(Work order): Please reproduce each of the following entries exactly.

(Provided data):
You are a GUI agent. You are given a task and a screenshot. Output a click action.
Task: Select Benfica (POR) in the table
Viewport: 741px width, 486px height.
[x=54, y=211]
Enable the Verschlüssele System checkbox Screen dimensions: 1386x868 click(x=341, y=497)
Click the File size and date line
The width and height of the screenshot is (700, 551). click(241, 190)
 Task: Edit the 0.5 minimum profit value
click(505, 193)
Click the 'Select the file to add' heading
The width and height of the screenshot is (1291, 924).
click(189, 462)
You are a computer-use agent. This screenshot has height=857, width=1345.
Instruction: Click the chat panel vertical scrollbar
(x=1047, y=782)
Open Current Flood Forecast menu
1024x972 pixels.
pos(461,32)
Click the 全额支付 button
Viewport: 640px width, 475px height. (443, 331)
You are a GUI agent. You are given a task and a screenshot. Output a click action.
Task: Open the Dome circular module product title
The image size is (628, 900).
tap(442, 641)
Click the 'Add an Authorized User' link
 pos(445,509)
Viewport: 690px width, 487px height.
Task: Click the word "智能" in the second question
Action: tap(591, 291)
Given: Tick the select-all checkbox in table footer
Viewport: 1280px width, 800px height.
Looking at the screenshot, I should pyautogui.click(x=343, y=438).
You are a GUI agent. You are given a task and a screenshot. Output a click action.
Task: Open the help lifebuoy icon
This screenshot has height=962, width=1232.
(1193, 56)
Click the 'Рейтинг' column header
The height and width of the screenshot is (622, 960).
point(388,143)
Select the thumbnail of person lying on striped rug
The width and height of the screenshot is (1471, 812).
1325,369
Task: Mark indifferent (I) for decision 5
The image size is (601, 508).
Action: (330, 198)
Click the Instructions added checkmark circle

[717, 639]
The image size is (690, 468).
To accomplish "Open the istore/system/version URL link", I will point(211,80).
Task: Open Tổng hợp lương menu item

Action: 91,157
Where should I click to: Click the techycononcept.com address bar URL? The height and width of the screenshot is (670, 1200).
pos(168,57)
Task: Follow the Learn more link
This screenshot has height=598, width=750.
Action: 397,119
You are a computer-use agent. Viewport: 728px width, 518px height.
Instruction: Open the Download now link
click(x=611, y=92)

(Solution to the problem):
You are a GUI agent. You are given a task and a screenshot. Output a click action.
Task: Select Benfica (POR) in the table
Viewport: 741px width, 486px height.
[x=54, y=211]
Enable the Verschlüssele System checkbox Screen dimensions: 1386x868 click(x=341, y=497)
Click the File size and date line
The width and height of the screenshot is (700, 551). click(241, 190)
 Task: Edit the 0.5 minimum profit value
click(505, 193)
Click the 'Select the file to add' heading
The width and height of the screenshot is (1291, 924).
click(189, 462)
You are a computer-use agent. This screenshot has height=857, width=1345.
Instruction: Click the chat panel vertical scrollbar
(x=1047, y=782)
Open Current Flood Forecast menu
1024x972 pixels.
pos(461,32)
Click the 全额支付 button
Viewport: 640px width, 475px height. (443, 331)
You are a GUI agent. You are given a task and a screenshot. Output a click action.
Task: Open the Dome circular module product title
The image size is (628, 900).
tap(442, 641)
Click the 'Add an Authorized User' link
 pos(445,509)
Viewport: 690px width, 487px height.
Task: Click the word "智能" in the second question
Action: tap(591, 291)
Given: Tick the select-all checkbox in table footer
Viewport: 1280px width, 800px height.
Looking at the screenshot, I should pyautogui.click(x=343, y=438).
You are a GUI agent. You are given a task and a screenshot. Output a click action.
Task: Open the help lifebuoy icon
This screenshot has height=962, width=1232.
(1193, 56)
Click the 'Рейтинг' column header
The height and width of the screenshot is (622, 960).
point(388,143)
Select the thumbnail of person lying on striped rug
The width and height of the screenshot is (1471, 812).
1325,369
Task: Mark indifferent (I) for decision 5
The image size is (601, 508).
Action: (330, 198)
Click the Instructions added checkmark circle

[717, 639]
The image size is (690, 468).
To accomplish "Open the istore/system/version URL link", I will point(211,80).
Task: Open Tổng hợp lương menu item

Action: 91,157
Where should I click to: Click the techycononcept.com address bar URL? The height and width of the screenshot is (670, 1200).
pos(168,57)
Task: Follow the Learn more link
This screenshot has height=598, width=750.
Action: 397,119
You are a computer-use agent. Viewport: 728px width, 518px height.
Instruction: Open the Download now link
click(x=611, y=92)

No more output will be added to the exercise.